Цитируемый текст:
>>>
Чего не было и что было - Зинаида Гиппиус 11 стр.


Как люди "религиозно-философской мысли" не видят этой полумладенческой (немножко страшной) простоты? Неужели Бердяев думает, что кого-нибудь интересует, кончился ли здесь "Константиновский период", и как православие - "истинное"? Да большинству и в голову еще ни разу не приходил вопрос: что такое православие. Православие - значит православная церковь. Вот и все. Такая, какой она была и сейчас есть (не изменилась же с тех пор, как Бердяев сказал "нельзя терпеть долее"?). Церковь реальная - вполне отвечает сегодняшним конкретным потребностям сегодняшней молодежи, до бессознательной подробности мистики (это тоже душевная потребность, и очень конкретная). Молодежь влечется, "прислоняется" к церкви (по удачному выражению Булгакова) и, роднясь с ней реально, - воспринимает всю ее данную реальность, ее "религиозную систему жизни".
<<<
Выдержка из данных:
>>>
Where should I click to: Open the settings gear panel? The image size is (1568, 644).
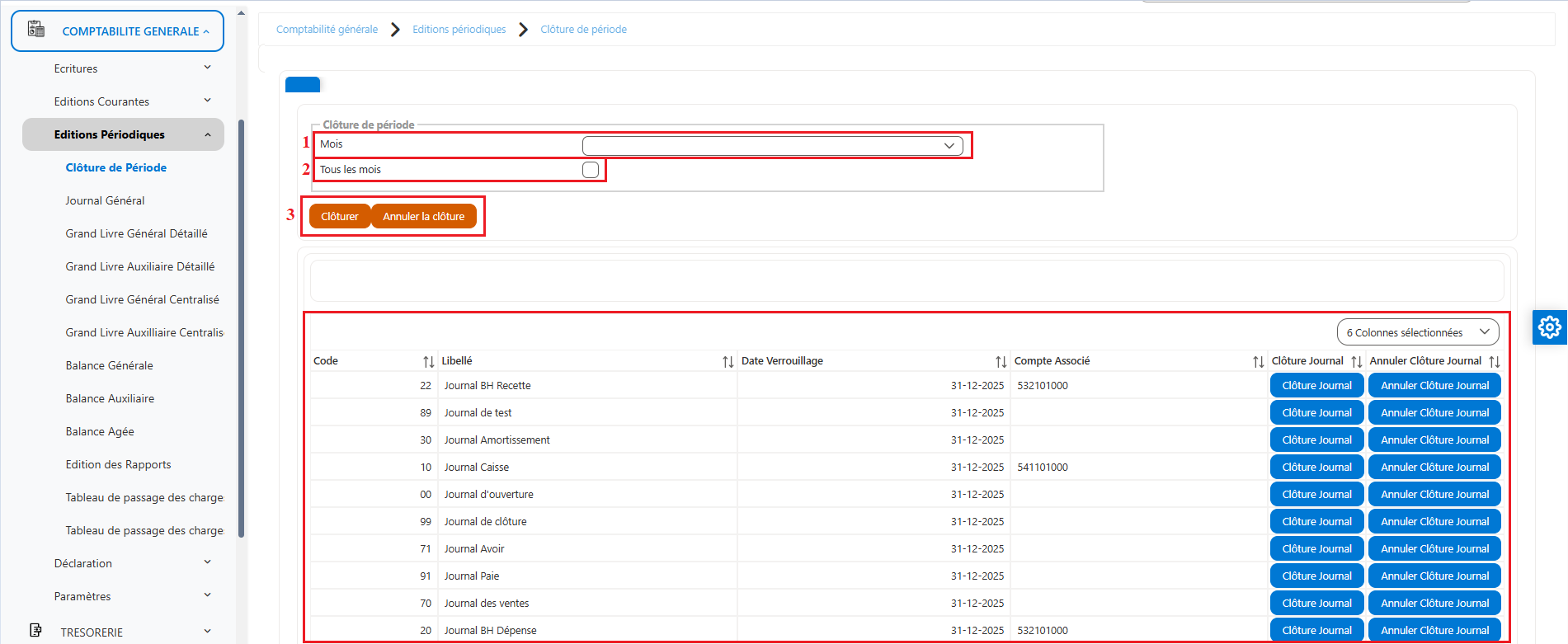coord(1550,327)
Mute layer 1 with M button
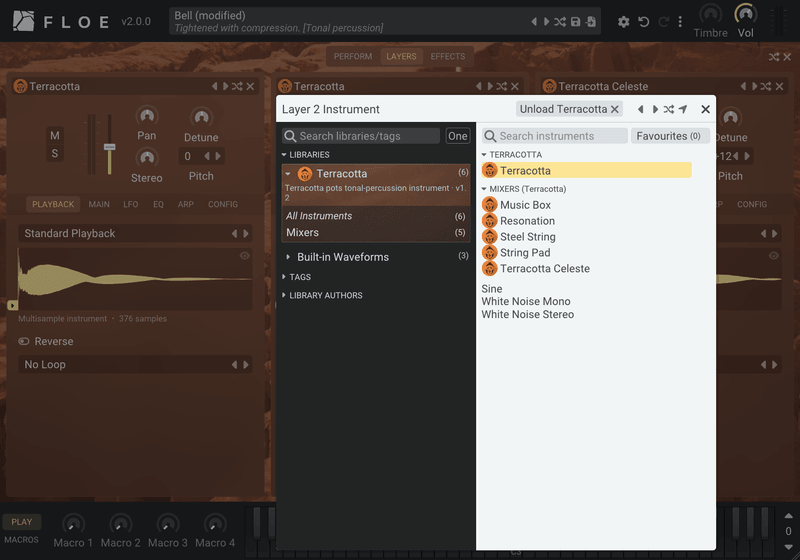The height and width of the screenshot is (560, 800). (55, 136)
<<<
Задание 1: Перескажите рассуждение о православии и молодежи в двух предложениях.
Задание 2: Напишите продолжение рассуждения о молодежи и церкви, начиная сразу после его последнего предложения.

Ожидаемый ответ 1: Автор удивляется, что люди «религиозно-философской мысли» не замечают простой вещи: большинство не задается вопросом, что такое православие, и понимает под ним просто православную церковь такой, какой она была и есть. Реальная церковь отвечает конкретным потребностям сегодняшней молодежи, включая мистику, и молодежь «прислоняется» к ней, воспринимая всю ее реальность и ее «религиозную систему жизни».

Ожидаемый ответ 2:
Вот, хотя бы, такой факт: церковная молодежь, поскольку она не клонится к монашеству или не остается в обывательщине, - непременно правая. Это естественно вытекает из современной церковной "системы жизни", при которой, по Бердяеву, "ничто не нужно", но которая "сама возможна лишь при существовании православной монархии". И, на практике, молодежь оказывается "прислоненной" к "церковным" людям По всей линии, вплоть до "политиков", чей лозунг: за Царя… и Церковь, его помощницу.

Бердяеву этот факт (такой простой - и такой страшный!), Вероятно, не понравился бы, если бы он его увидел. Но и в этом случае бороться с ним он бы не мог. Как бороться с реальностью - воздушной рапирой, словами, которых даже не слышат ощутившие подлинную силу церкви?

Мало того: ведь и у Бердяева, у его единомышленников - реальность только одна: та же, данная, православная церковь. "Богословствование" в ее ограде - спор на корабле: двигается ли корабль и куда, стоит ли неподвижно - все равно, никто не рискнет броситься с него в море, променять его надежную спасительность на зыбкость своих идейных устремлений. Таким образом, богословствующие, отвергая идею церкви о "святом эгоизме" на словах, - на деле, в жизни, в реальности - ее принимают.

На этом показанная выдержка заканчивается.